Para onde caminhamos?

27 de Setembro, 2020 Por admin_sim

Beneficiando deste espaço que foi criado para podermos expressar a nossa opinião, aproveito a oportunidade para lançar uma pequena “semente” na nossa Terra que é Mondim de Basto.

Todos nós conhecemos a beleza do nosso concelho, todos nós já nos vangloriamos sobre o nosso património natural e sobre a gente da nossa Terra. O município tem divulgado o nosso património, é uma boa aposta sim senhor, o “único” problema aqui é que, tal como eu, muitos de nós assiste, partilha e elogia à distância.

Já se perguntaram porquê? Já nos perguntaram porquê?

A desertificação demográfica e envelhecimento da população não é um problema só de Portugal, mas europeu, não nos façamos de desgraçados porque não o somos! Para os mais distraídos, realço que nunca tivemos gerações tão bem formadas.

Aproveitando os bons exemplos do nosso país, temos hoje cidades e vilas do interior que conseguiram reverter a situação apostando numa área não só do futuro, mas claramente do presente.

O Fundão decidiu adotar políticas para facilitar a criação de empresas e fixação da população há cerca de uma década, e hoje está a colher os seus frutos (para além da cereja que é bem conhecida). Um dos sectores que mais frutos trouxeram a esta cidade está ligado às Tecnologias da Informação (IT).

De que “frutos” estou eu a referir-me? Mais de meio milhar de empregos qualificados na área! Posso também referir o que isso trouxe em paralelo ao território: dinamização da restauração e hotelaria, do mercado imobiliário, da construção civil, e de todos os serviços já existentes que permitem hoje proporcionar uma excelente qualidade de vida aos novos Fundanenses e aos antigos que, entretanto, decidiram regressar.

A cidade do Fundão não foi a única que optou por traçar este caminho.
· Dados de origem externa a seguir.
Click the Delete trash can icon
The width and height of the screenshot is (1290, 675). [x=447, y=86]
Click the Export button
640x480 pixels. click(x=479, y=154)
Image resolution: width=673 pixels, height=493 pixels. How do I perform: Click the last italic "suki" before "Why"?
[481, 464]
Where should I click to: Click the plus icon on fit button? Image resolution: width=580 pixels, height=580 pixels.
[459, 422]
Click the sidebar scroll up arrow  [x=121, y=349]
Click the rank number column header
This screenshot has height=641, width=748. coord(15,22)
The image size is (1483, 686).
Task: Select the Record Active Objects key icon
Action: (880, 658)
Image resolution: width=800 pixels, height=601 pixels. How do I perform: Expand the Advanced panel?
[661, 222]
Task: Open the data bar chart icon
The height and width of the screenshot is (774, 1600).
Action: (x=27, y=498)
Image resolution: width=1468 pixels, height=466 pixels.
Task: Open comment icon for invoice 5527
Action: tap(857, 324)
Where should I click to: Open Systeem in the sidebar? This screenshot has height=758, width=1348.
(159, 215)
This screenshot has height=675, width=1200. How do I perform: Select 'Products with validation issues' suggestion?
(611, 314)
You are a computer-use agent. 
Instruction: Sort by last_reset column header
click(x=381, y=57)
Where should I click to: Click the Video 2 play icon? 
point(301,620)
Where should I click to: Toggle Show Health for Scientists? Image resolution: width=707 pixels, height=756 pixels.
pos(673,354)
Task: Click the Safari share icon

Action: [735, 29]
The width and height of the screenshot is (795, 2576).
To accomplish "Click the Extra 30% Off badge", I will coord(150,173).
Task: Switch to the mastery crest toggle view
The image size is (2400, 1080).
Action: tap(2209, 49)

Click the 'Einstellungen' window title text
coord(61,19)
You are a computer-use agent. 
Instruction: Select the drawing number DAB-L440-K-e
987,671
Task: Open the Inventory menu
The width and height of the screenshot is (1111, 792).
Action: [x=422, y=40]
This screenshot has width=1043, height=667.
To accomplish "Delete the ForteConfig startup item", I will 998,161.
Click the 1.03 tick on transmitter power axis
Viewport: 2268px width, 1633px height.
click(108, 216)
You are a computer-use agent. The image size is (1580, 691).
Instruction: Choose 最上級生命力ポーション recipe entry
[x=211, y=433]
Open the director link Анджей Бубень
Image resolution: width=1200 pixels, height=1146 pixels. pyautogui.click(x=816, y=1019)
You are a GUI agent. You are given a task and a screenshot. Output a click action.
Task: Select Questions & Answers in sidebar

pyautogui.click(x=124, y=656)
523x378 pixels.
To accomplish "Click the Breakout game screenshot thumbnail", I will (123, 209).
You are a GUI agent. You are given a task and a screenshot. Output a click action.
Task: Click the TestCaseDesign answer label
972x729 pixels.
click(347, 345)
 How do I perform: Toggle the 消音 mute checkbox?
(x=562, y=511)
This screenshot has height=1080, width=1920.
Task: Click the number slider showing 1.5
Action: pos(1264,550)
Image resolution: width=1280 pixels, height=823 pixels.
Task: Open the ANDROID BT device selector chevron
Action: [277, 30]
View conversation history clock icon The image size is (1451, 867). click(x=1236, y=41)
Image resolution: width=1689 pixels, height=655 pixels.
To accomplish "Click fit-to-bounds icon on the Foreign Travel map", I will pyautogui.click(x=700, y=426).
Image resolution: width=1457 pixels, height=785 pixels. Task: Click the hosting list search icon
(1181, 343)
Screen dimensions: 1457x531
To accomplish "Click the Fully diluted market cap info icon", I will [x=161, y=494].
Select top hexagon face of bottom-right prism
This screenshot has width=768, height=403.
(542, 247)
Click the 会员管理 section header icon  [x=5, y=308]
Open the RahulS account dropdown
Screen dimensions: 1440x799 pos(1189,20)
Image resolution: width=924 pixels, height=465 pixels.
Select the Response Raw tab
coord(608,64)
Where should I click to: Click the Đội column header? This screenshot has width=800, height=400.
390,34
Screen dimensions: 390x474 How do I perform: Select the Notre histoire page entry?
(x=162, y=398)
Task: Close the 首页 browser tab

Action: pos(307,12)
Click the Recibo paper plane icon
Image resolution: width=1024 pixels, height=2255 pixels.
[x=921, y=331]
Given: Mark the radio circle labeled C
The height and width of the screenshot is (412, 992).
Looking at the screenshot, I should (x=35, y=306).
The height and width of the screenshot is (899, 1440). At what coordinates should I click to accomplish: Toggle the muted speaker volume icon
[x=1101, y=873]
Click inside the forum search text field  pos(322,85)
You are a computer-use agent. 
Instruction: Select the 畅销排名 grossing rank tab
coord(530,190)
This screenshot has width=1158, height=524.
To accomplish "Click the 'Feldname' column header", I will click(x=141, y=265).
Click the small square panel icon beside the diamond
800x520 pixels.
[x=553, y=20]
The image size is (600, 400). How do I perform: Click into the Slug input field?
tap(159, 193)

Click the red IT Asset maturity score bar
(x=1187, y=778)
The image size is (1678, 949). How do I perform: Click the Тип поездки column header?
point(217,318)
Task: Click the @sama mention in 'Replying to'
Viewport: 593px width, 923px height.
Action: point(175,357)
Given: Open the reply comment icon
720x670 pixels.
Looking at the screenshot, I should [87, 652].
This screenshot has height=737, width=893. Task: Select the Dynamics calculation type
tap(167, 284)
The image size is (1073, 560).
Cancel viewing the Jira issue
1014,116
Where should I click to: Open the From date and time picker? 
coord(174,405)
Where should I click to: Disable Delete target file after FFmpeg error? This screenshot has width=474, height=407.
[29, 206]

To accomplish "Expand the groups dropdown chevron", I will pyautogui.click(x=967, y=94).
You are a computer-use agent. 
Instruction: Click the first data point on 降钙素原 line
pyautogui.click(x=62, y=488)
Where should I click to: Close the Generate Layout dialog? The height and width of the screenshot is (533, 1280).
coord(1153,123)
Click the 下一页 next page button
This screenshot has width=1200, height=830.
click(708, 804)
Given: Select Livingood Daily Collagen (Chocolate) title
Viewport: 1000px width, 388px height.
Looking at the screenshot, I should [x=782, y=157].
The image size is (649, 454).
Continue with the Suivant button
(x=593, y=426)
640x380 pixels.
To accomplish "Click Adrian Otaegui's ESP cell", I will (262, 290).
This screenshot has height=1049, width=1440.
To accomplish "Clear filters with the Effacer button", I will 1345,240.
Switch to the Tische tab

Outro exemplo é Proença-a-Nova, um concelho da dimensão de Mondim de Basto, que foi capaz de obter resultados proporcionais aos do Fundão e tem hoje cerca de 150 novos profissionais nesta área.

Já refletiram sobre o que é necessário para criar uma PME neste setor ou até um pólo de uma multinacional? Um espaço físico, mesas, cadeiras, uma ligação à internet, um computador e profissionais. Dito assim, até parece simples não?

Não é preciso reinventar a roda nem mover meio mundo para ter uma infraestrutura destas a funcionar. Apenas é necessária vontade e políticas adequadas que pretendam fixar e atrair população e não garantir que tenham apenas uma boa estadia.

Espero que esta semente cresça e, de alguma forma, comece a rachar estas políticas de granito.

Micael Lopes

*As opiniões expressas nos artigos são da completa e exclusiva responsabilidade dos seus autores.